Deep Hidden Markov Models
A simple way is to create a new conda environment and install several packages
conda create --name deep_hmm python=3.9
conda activate deep_hmm
conda install -c anaconda cudnn
conda install jax cuda-nvcc -c conda-forge -c nvidia
conda install -c anaconda scikit-learn
conda install -c conda-forge matplotlib
conda install -c conda-forge dm-haiku
conda install -c conda-forge optax
conda install pillow
Repository linked with the publications
Deep parameterizations of pairwise and triplet Markov models for unsupervised classification of sequential data, H. Gangloff, K. Morales and Y. Petetin, 2022. (https://hal.archives-ouvertes.fr/view/index/docid/3584314)
A general parametrization framework for Pairwise Markov Models: an application to unsupervised image segmentation, H. Gangloff, K. Morales, Y. Petetin, International Workshop on Machine Learning for Signal Processing (MLSP), 2021. (https://ieeexplore.ieee.org/document/9596395)
The code is expected to grow overtime.
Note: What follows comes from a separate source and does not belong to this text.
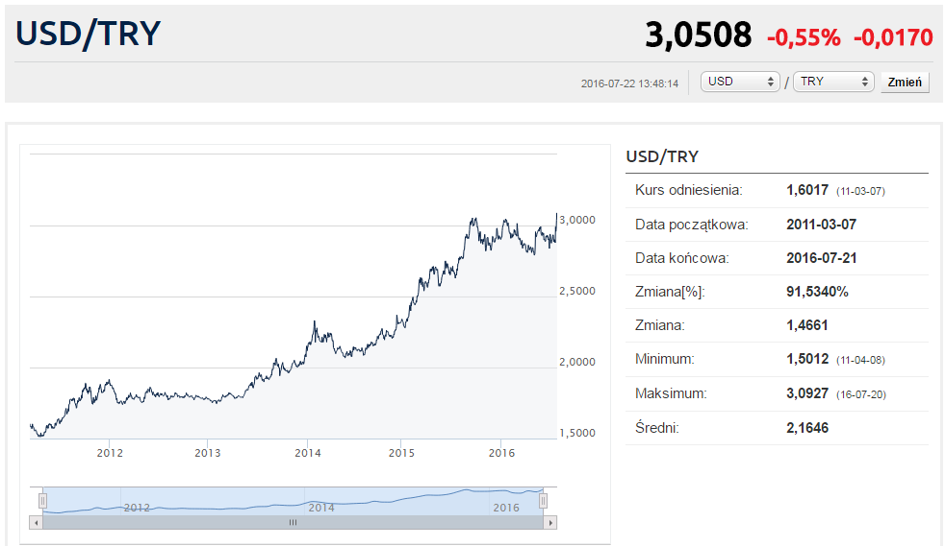Click the left scroll arrow under the chart
This screenshot has height=546, width=945.
[37, 522]
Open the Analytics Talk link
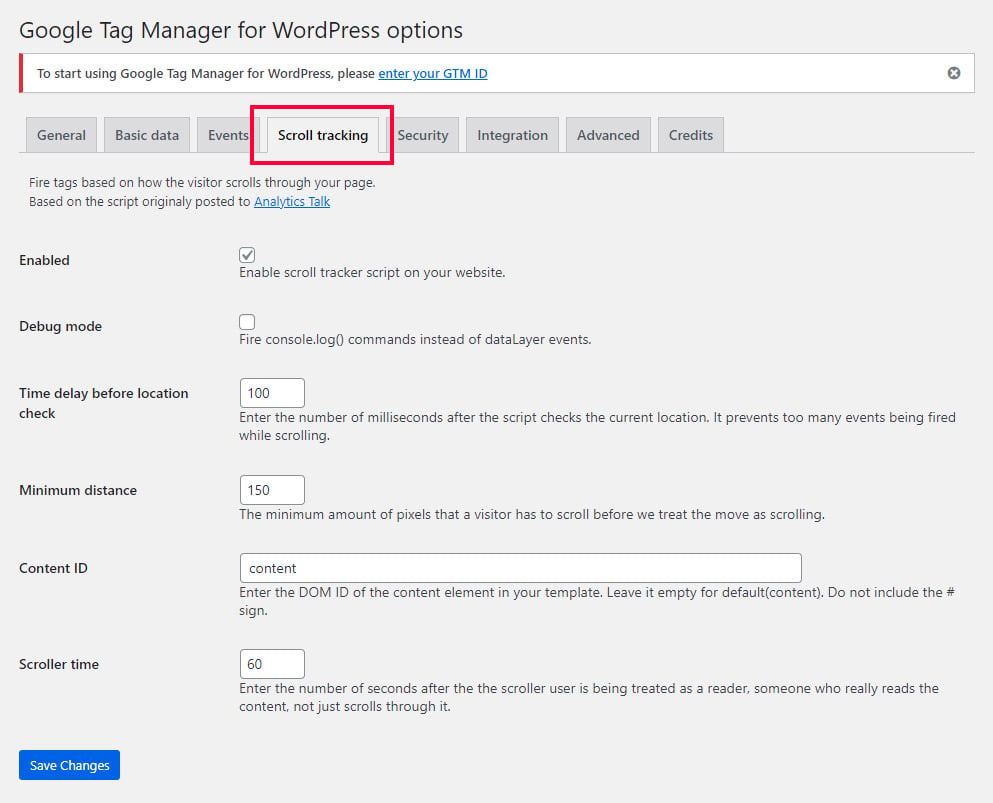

Currently, the available models are:
- Hidden Markov Chains
- Semi Pairwise Markov Chains
- Pairwise Markov Chains
- Deep Semi Pairwise Markov Chains
- Deep Pairwise Markov Chains
Currently, you will find the following algorithms:
- Expectation Maximization (for HMCs)
- Maximum Likelihood with gradient ascent (for the other models)
- Forward Backward in logspace (for all the models)
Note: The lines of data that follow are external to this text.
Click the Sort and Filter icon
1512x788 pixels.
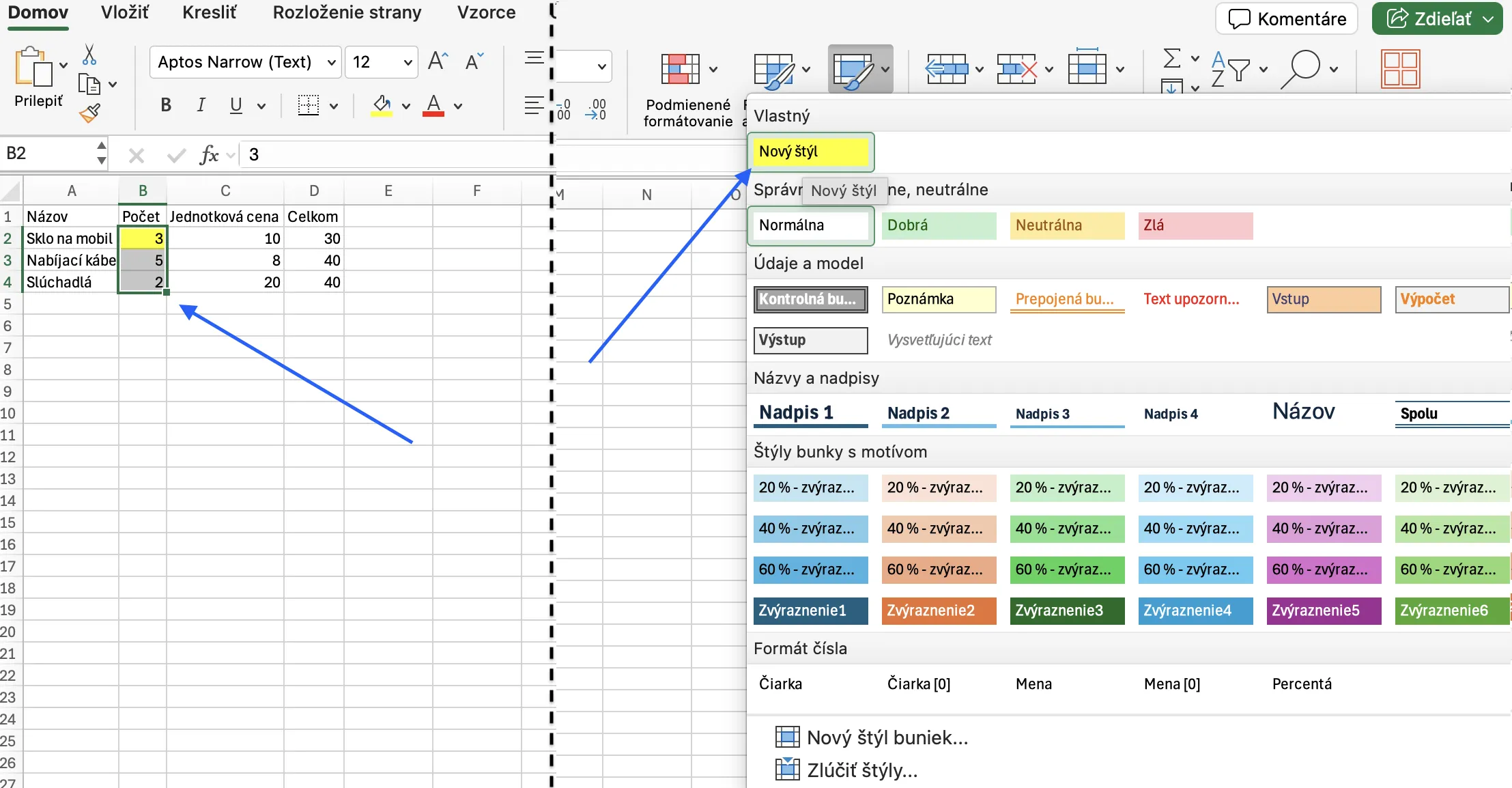1230,69
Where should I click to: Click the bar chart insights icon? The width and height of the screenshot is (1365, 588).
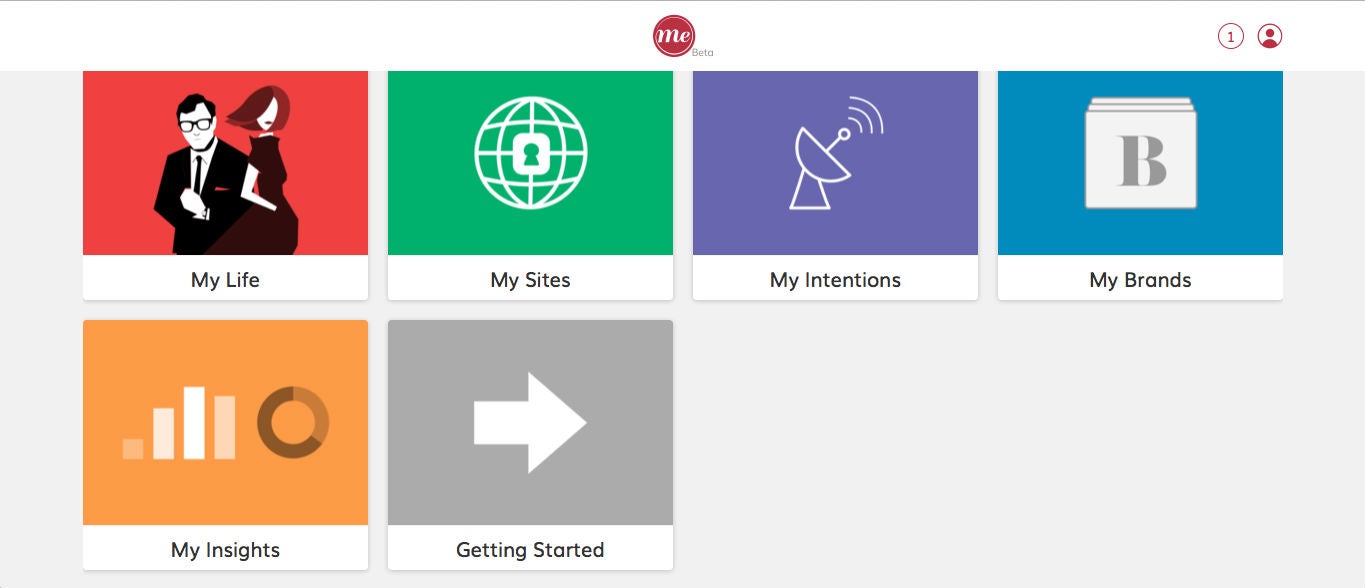[x=180, y=423]
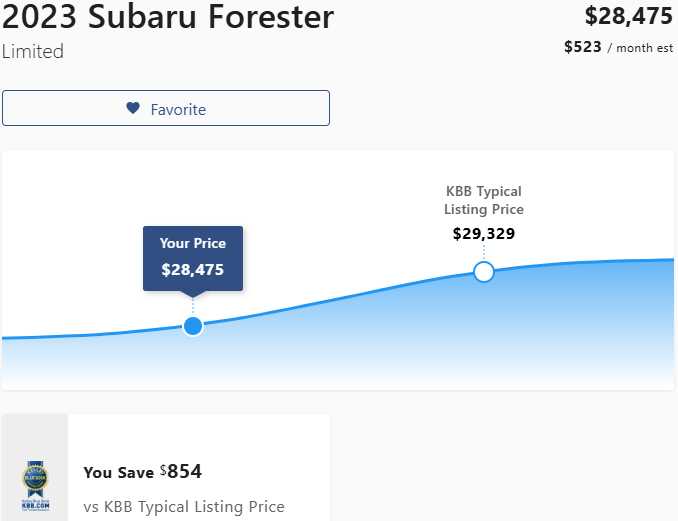Click the 2023 Subaru Forester title

168,17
- Pretraining via backpropagation (for D-SPMCs and D-PMCs)
The code is built with JAX (autotomatic differentiation) and Haiku (deep neural networks). For efficiency, the backpropagation pretrainings are performed on GPU while the likelihood maximizations are performed on CPU.
The code for multi-class segmentation is in the mcmc
branch
(Multi-Class Multi-Channel branch)
that is still under development and will be merge to master soon.
For more details, refer to the publication.